Scontri a San Pietroburgo (Ansa) 

piccola posta

La rivolta delle madri in Daghestan smentisce i calcoli di Putin

Adriano Sofri

La mobilitazione "parziale" è già superata dai numeri dalla smobilitazione: gli uomini che fuggono dai confini della Russia. E ora le province periferiche, vessate dai reclutamenti maggiori, si ribellano. Una minaccia per il gradasso Kadyrov

I bravi giornalisti in esilio della Novaya Gazeta, citando una fonte anonima interna al Fsb, il servizio di sicurezza federale succeduto al Kgb, calcolano che fra mercoledì e sabato scorsi siano fuggiti dalla Russia 261 mila uomini. Se così fosse, la mobilitazione “parziale” di Putin, limitata ufficialmente a 300 mila uomini, sarebbe stata già superata dal numero di uomini che, già richiamati o temendo di esserlo, sono usciti dai confini russi: una smobilitazione.
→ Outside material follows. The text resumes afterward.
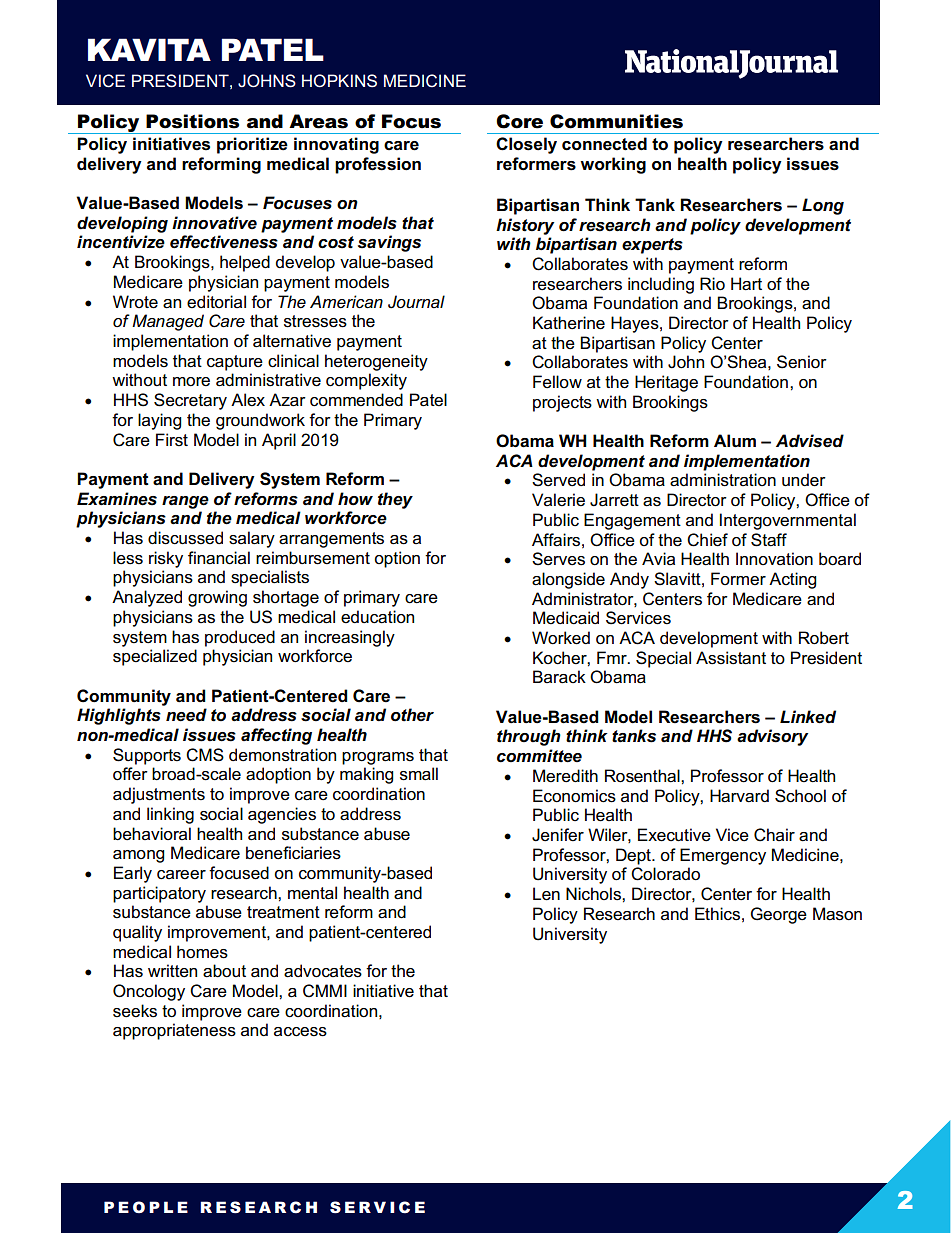 The image size is (952, 1233). Describe the element at coordinates (616, 121) in the screenshot. I see `Communities` at that location.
Di fatto, i reclutamenti avvengono largamente alla cieca, e continuando a prediligere gli stati e le province periferiche, ritenute meno in grado di minacciare il potere con la loro ribellione. Calcolo che sembra smentito dal Daghestan, nella cui capitale, Machačkala, finalmente la rivolta delle madri è esplosa. Dal Daghestan e dalla confinante Cecenia il reclutamento è dall’inizio molto maggiore che non dalla Russia delle metropoli (dieci volte tanto, si denuncia): e la ribellione dei due paesi, e degli altri della costellazione musulmana del Caucaso del nord, suona minacciosa per il gradasso Kadyrov. Gli stessi difensori ucraini rifiutano di chiamare col nome onorevole di ceceni i mercenari di Kadyrov, i “Kadyrovtsy”. Il cui paradossale rinnegamento è destinato prima o poi ad arrivare alla resa dei conti, e non è detto che non avvenga prima, grazie alla vergognosa guerra d’Ucraina e all’abuso che ne viene fatto. La storia, e il suo bagaglio di cupe tragedie, continua a sopraffare l’enorme territorio che fu dello zar e poi dell’Urss: fa impressione leggere degli uomini tatari di Crimea che il regime russo vuole oggi arruolare di forza contro l’Ucraina, e che cercano riparo in Kazakistan, quel Kazakistan in cui l’intero loro popolo fu deportato dall’Urss all’inizio della Seconda guerra. 

In appendice, copio un brano che Giovanni Dall’Olio ha citato da Telegram, sull’incontro di lunedì, a Sochi, sul Mar Nero, fra Putin e Lukashenka, il dittatore bielorusso: “Durante il pranzo, Lukashenka, in presenza di diverse persone, ha posto al presidente russo una domanda inaspettata: ‘Volodya, dimmi, quanto vivrai?’. Un Putin stupito ha chiesto il perché di questa domanda, Lukashenka ha risposto che far suonare le armi nucleari va bene quando è un bluff, e se non è un bluff, allora è un suicidio”. Non so quanto sia vero un simile aneddoto, che a prima vista sembra inverosimile. Ma succede che al proprio cameriere si permettano uscite sbarazzine. Quello che mi colpisce dell’aneddoto è l’intelligenza: se non è vero è benissimo trovato. E se quella canaglia di Lukashenka l’avesse detto davvero, avrebbe salvato l’anima sua – o quasi.